Microfluidic assembly of lipid nano-vesicles (liposomes and niosomes): investigation on membrane fluidity and stability by surface modifications

Abstract

Lipid nano-vesicles (liposomes and niosomes) have been extensively used to increase bioavailability of nutraceuticals or pharmaceuticals. In this study, novel microfluidic assembly method was used for the lipid nano-vesicle production, because of its easy control of size distribution and food-grade solvent usage. For building block lipids of liposomes and niosomes, 1,2-dipalmitoyl-sn-glycero-3-phosphocholine (DPPC) and sorbitan mono-palmitate, Span 40 (SMP) were selected, respectively. Cholesterol was incorporated into the lipid bilayer to control mechanical firmness and membrane permeability. As a result, liposomes with 20%(mol) cholesterol and niosomes with 50%(mol) cholesterol showed monodisperse 100 nm size distribution from dynamic light scattering (DLS) analysis. Meanwhile, zeta potentials of the liposomes were near -5 mV, whereas those of the niosomes were below -30 mV. Therefore, the liposomes were fabricated with various ionic surfactants to enhance their colloidal stability. Accordingly, liposomes incorporated with 20%(mol) palmitic acid (PAL), 4%(mol) dicetyl phosphate (DCP), and 4%(mol) hexadecylamine (HDA) showed the greatest stability in their DLS, transmission electron microscopy (TEM), and zeta potential results. In addition, food-grade biodegradable polymers (chitosan and pectin) were coated onto the lipid nano-vesicles to endow additional physicochemical stability. Anionic pectin was coated onto cationic HDA liposomes, and 0.003%(w/v) pectin coating showed the best colloidal stability with -21.5 mV zeta potential. Meanwhile, cationic chitosan was coated onto anionic niosomes, DCP, and PAL liposomes, and those with 0.020%(w/v), 0.030%(w/v), and 0.080%(w/v) chitosan were shown to overpass the minimum zeta potential criterion (20.0 mV), respectively. Branched chain amino acids (BCAAs) were selected as model food materials for encapsulation efficiency measurement.
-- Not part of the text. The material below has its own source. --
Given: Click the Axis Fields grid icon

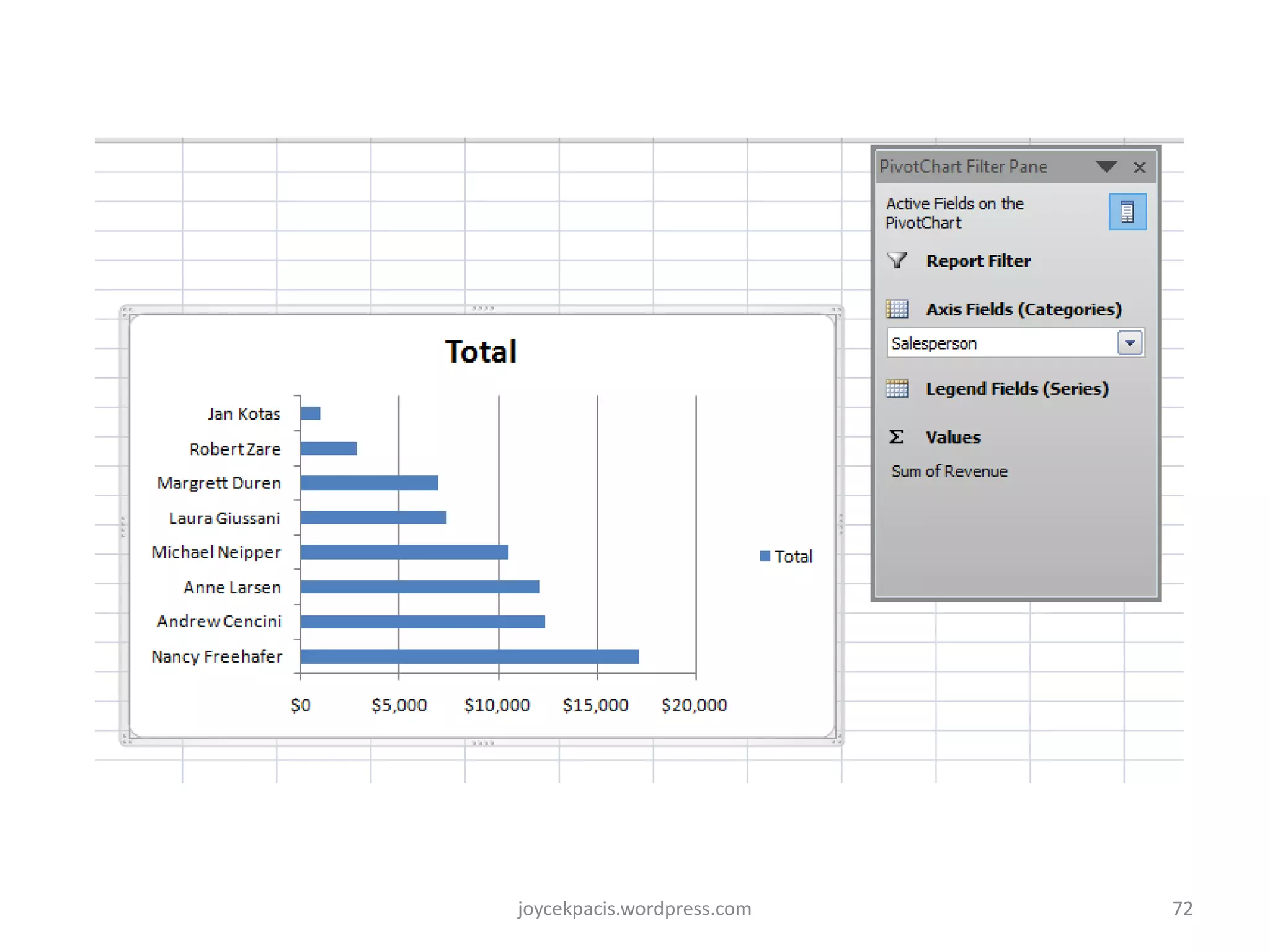Looking at the screenshot, I should [x=897, y=309].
For BCAA purification, gel permeation chromatography was conducted, and 3.0-5.5 mL fraction volume was collected. Finally, the encapsulation efficiencies of niosomes, DCP, and PAL liposomes were 42.2%, 31.2%, and 26.4%, respectively. On the basis of these results, in-depth researches on in vitro digestion model of BCAA encapsulated lipid nano-vesicles could be conducted in the near future.